Supplied data Block Start

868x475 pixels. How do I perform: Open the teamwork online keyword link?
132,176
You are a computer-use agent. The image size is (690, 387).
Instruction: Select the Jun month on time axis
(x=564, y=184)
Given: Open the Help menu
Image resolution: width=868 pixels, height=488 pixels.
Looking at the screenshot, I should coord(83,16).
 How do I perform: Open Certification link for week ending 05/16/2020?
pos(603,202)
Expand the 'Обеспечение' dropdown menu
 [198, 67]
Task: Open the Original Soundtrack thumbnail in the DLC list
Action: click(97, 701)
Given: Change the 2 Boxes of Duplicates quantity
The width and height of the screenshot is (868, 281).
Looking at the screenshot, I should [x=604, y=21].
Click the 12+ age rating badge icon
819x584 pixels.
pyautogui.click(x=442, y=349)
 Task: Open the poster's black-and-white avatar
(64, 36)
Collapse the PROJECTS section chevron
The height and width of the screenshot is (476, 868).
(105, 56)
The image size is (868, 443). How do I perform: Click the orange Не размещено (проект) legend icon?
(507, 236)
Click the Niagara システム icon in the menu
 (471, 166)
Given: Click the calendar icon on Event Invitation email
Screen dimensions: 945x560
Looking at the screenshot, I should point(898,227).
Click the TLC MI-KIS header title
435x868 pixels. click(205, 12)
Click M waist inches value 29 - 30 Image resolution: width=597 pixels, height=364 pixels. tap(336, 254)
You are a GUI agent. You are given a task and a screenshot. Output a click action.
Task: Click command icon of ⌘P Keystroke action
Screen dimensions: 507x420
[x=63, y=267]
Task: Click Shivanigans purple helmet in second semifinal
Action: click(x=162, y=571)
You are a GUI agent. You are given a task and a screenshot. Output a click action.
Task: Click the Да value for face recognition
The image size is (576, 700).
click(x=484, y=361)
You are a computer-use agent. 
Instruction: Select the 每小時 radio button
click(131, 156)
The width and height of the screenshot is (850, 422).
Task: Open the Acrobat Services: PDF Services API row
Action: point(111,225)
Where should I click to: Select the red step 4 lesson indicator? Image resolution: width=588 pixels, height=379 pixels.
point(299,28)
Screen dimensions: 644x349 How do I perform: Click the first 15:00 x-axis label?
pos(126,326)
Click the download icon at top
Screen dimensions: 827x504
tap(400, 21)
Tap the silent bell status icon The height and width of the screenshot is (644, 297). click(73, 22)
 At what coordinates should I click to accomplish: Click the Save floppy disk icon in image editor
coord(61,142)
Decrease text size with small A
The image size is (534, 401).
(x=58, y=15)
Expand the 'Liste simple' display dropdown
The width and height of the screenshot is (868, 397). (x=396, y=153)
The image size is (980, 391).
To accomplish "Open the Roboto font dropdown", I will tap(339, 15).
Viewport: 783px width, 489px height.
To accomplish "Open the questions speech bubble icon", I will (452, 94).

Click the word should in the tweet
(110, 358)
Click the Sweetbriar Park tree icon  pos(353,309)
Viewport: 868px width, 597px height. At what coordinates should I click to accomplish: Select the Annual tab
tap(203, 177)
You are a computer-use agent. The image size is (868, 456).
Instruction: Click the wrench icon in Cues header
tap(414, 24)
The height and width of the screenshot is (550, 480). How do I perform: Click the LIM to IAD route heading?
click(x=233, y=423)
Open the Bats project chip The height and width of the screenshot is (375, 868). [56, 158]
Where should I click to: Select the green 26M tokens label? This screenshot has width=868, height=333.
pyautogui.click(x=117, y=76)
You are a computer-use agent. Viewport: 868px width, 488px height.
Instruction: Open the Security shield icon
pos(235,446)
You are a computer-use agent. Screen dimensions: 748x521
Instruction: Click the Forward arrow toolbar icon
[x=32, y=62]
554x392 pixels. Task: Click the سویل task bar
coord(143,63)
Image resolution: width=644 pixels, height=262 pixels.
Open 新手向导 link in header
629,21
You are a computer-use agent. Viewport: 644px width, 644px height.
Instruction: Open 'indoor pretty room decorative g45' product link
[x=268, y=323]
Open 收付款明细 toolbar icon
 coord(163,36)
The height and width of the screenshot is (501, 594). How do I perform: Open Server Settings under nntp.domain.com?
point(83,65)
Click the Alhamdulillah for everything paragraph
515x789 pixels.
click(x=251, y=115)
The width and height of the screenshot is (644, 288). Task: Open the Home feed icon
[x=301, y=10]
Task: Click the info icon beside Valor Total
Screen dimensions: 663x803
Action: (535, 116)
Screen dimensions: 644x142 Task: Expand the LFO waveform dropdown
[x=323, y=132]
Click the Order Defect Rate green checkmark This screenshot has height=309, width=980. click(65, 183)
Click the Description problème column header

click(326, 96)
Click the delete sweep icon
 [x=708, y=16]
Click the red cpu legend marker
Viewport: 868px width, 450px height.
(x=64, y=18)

Supplied data Block End

→ Task brief:
What you write must be identical to the material above.

→ Answer box:
868x475 pixels. How do I perform: Open the teamwork online keyword link?
132,176
You are a computer-use agent. The image size is (690, 387).
Instruction: Select the Jun month on time axis
(x=564, y=184)
Given: Open the Help menu
Image resolution: width=868 pixels, height=488 pixels.
Looking at the screenshot, I should coord(83,16).
 How do I perform: Open Certification link for week ending 05/16/2020?
pos(603,202)
Expand the 'Обеспечение' dropdown menu
 [198, 67]
Task: Open the Original Soundtrack thumbnail in the DLC list
Action: click(97, 701)
Given: Change the 2 Boxes of Duplicates quantity
The width and height of the screenshot is (868, 281).
Looking at the screenshot, I should [x=604, y=21].
Click the 12+ age rating badge icon
819x584 pixels.
pyautogui.click(x=442, y=349)
 Task: Open the poster's black-and-white avatar
(64, 36)
Collapse the PROJECTS section chevron
The height and width of the screenshot is (476, 868).
(105, 56)
The image size is (868, 443). How do I perform: Click the orange Не размещено (проект) legend icon?
(507, 236)
Click the Niagara システム icon in the menu
 (471, 166)
Given: Click the calendar icon on Event Invitation email
Screen dimensions: 945x560
Looking at the screenshot, I should point(898,227).
Click the TLC MI-KIS header title
435x868 pixels. click(205, 12)
Click M waist inches value 29 - 30 Image resolution: width=597 pixels, height=364 pixels. tap(336, 254)
You are a GUI agent. You are given a task and a screenshot. Output a click action.
Task: Click command icon of ⌘P Keystroke action
Screen dimensions: 507x420
[x=63, y=267]
Task: Click Shivanigans purple helmet in second semifinal
Action: click(x=162, y=571)
You are a GUI agent. You are given a task and a screenshot. Output a click action.
Task: Click the Да value for face recognition
The image size is (576, 700).
click(x=484, y=361)
You are a computer-use agent. 
Instruction: Select the 每小時 radio button
click(131, 156)
The width and height of the screenshot is (850, 422).
Task: Open the Acrobat Services: PDF Services API row
Action: point(111,225)
Where should I click to: Select the red step 4 lesson indicator? Image resolution: width=588 pixels, height=379 pixels.
point(299,28)
Screen dimensions: 644x349 How do I perform: Click the first 15:00 x-axis label?
pos(126,326)
Click the download icon at top
Screen dimensions: 827x504
tap(400, 21)
Tap the silent bell status icon The height and width of the screenshot is (644, 297). click(73, 22)
 At what coordinates should I click to accomplish: Click the Save floppy disk icon in image editor
coord(61,142)
Decrease text size with small A
The image size is (534, 401).
(x=58, y=15)
Expand the 'Liste simple' display dropdown
The width and height of the screenshot is (868, 397). (x=396, y=153)
The image size is (980, 391).
To accomplish "Open the Roboto font dropdown", I will tap(339, 15).
Viewport: 783px width, 489px height.
To accomplish "Open the questions speech bubble icon", I will (452, 94).

Click the word should in the tweet
(110, 358)
Click the Sweetbriar Park tree icon  pos(353,309)
Viewport: 868px width, 597px height. At what coordinates should I click to accomplish: Select the Annual tab
tap(203, 177)
You are a computer-use agent. The image size is (868, 456).
Instruction: Click the wrench icon in Cues header
tap(414, 24)
The height and width of the screenshot is (550, 480). How do I perform: Click the LIM to IAD route heading?
click(x=233, y=423)
Open the Bats project chip The height and width of the screenshot is (375, 868). [56, 158]
Where should I click to: Select the green 26M tokens label? This screenshot has width=868, height=333.
pyautogui.click(x=117, y=76)
You are a computer-use agent. Viewport: 868px width, 488px height.
Instruction: Open the Security shield icon
pos(235,446)
You are a computer-use agent. Screen dimensions: 748x521
Instruction: Click the Forward arrow toolbar icon
[x=32, y=62]
554x392 pixels. Task: Click the سویل task bar
coord(143,63)
Image resolution: width=644 pixels, height=262 pixels.
Open 新手向导 link in header
629,21
You are a computer-use agent. Viewport: 644px width, 644px height.
Instruction: Open 'indoor pretty room decorative g45' product link
[x=268, y=323]
Open 收付款明细 toolbar icon
 coord(163,36)
The height and width of the screenshot is (501, 594). How do I perform: Open Server Settings under nntp.domain.com?
point(83,65)
Click the Alhamdulillah for everything paragraph
515x789 pixels.
click(x=251, y=115)
The width and height of the screenshot is (644, 288). Task: Open the Home feed icon
[x=301, y=10]
Task: Click the info icon beside Valor Total
Screen dimensions: 663x803
Action: (535, 116)
Screen dimensions: 644x142 Task: Expand the LFO waveform dropdown
[x=323, y=132]
Click the Order Defect Rate green checkmark This screenshot has height=309, width=980. click(65, 183)
Click the Description problème column header

click(326, 96)
Click the delete sweep icon
 [x=708, y=16]
Click the red cpu legend marker
Viewport: 868px width, 450px height.
(x=64, y=18)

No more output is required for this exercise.